Lo cierto es que el gordo Isaac había decidido dejar todos los negocios en Estados Unidos y venirse a vivir con su chibola Kaire. Ya habían hablado de esto e incluso le había presentado a sus hijos para que la relación familiar se fortaleciera. Pero a Kaire, que ahora había cumplido 19 años, no le gustaba mucho la idea de tener cerca al gordo Isaac. Una cosa era estar con el hombre del dinero un par de veces al año y tener que soportar su halitosis, su cara grasienta y sus deseos del bajovientre. (“Un asco total”, le había comentado a una de sus amigas en el Facebook). Y otra, muy diferente, era vivir al lado de él toda una vida. Despertarse cara a cara con alguien que solo la había conquistado con fajos de billete y una vida holgada y de lujos. Más aún que ella, dada su juventud y belleza, tenía cientos de admiradores que la seguían y le escribían por el Wassap y le reprochaban que cómo podía estar con un hombre viejo y tan horrible. Pero, conocedor de su realidad, “billetera mata a galán”, solía repetir el gordo Isaac con una sonrisa de oreja a oreja que le dejaba caer un hilo de baba por un costado.

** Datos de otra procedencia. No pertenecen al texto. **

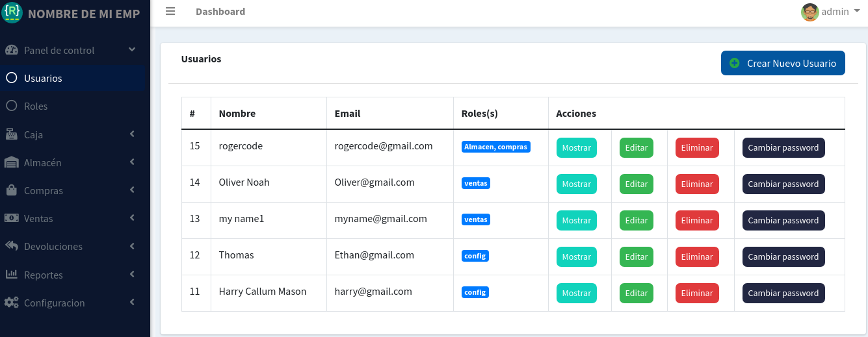
Task: Expand the Reportes submenu chevron
Action: point(132,275)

El día 9 de enero último, todos los canales de televisión mostraban como en el ‘McDonald’s’ del centro comercial Risso, en Lince, un sicario disparaba en la nuca a un hombre que estaba rodeado de tres bellas y esculturales mujeres. Nadie dijo nada, todos se escondieron debajo de las mesas, el guachimán no agarró a nadie y las féminas, posiblemente prostitutas, que acompañaban al gordo salieron despavoridas. Una de ellas todavía se dio el tiempo para recoger del suelo un smarphone que se le había caído a un comensal y meterlo en su cartera.

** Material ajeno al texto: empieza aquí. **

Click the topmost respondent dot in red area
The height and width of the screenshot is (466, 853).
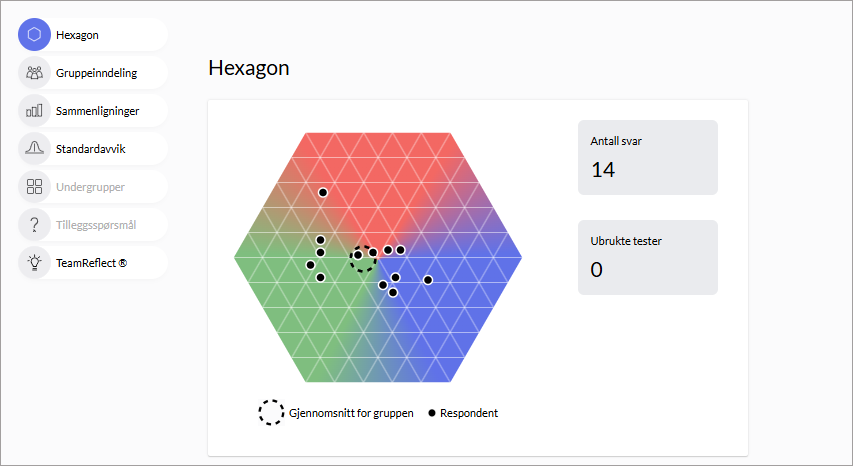point(322,192)
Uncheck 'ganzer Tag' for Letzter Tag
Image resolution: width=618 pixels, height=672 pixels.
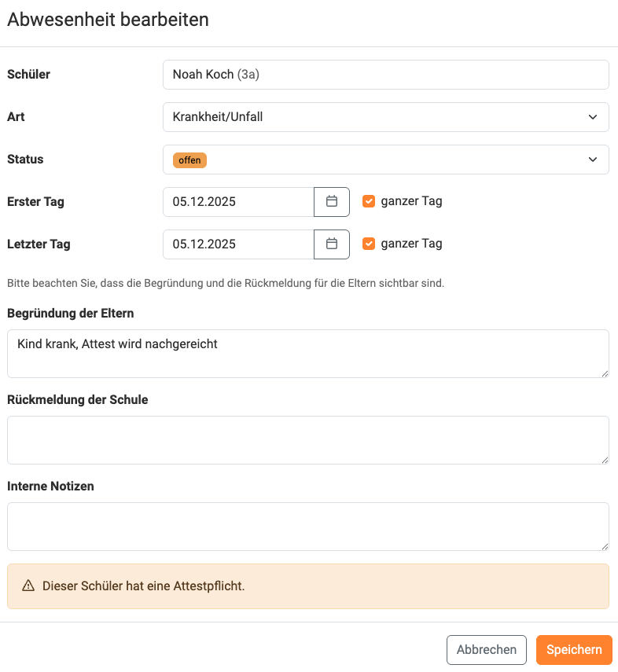coord(369,243)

Todo había quedado grabado en la cámara de seguridad del fast food. Ahí estaban regados los sueños del gordo Isaac, sus proyectos de vida y enorme amor por sus hijos y por Kaire que todavía sonreía en uno de sus brazos y que a último momento quizás hubiera querido acariciar o acercar sus belfos. Sus dos últimos mensajes fueron: “Ya estoy en el aeropuerto, mi amor”, enviado a su “veneca”. Y “mañana estoy en Miami”, enviado a su familia.

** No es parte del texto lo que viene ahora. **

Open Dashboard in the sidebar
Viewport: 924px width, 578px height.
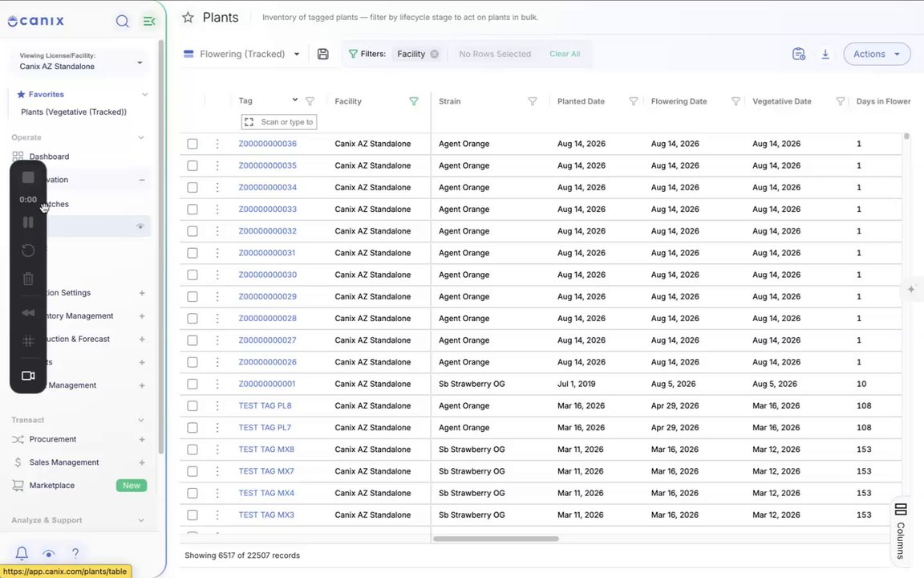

Solo un policía de la Dirincri cuando movió la cabeza reventada del occiso, notó que sus dientes de oro, al modo de “Pedro Navaja”, resplandecían en medio de un charco de sangre y apuntó: “Isaac Hilario Huamanyalli, de 49 años, empresario, muerto a balazos por la espalda. Posible motivo del crimen: venganza o crimen pasional. Se enamoró de una ‘veneca’ y lo perdió todo”.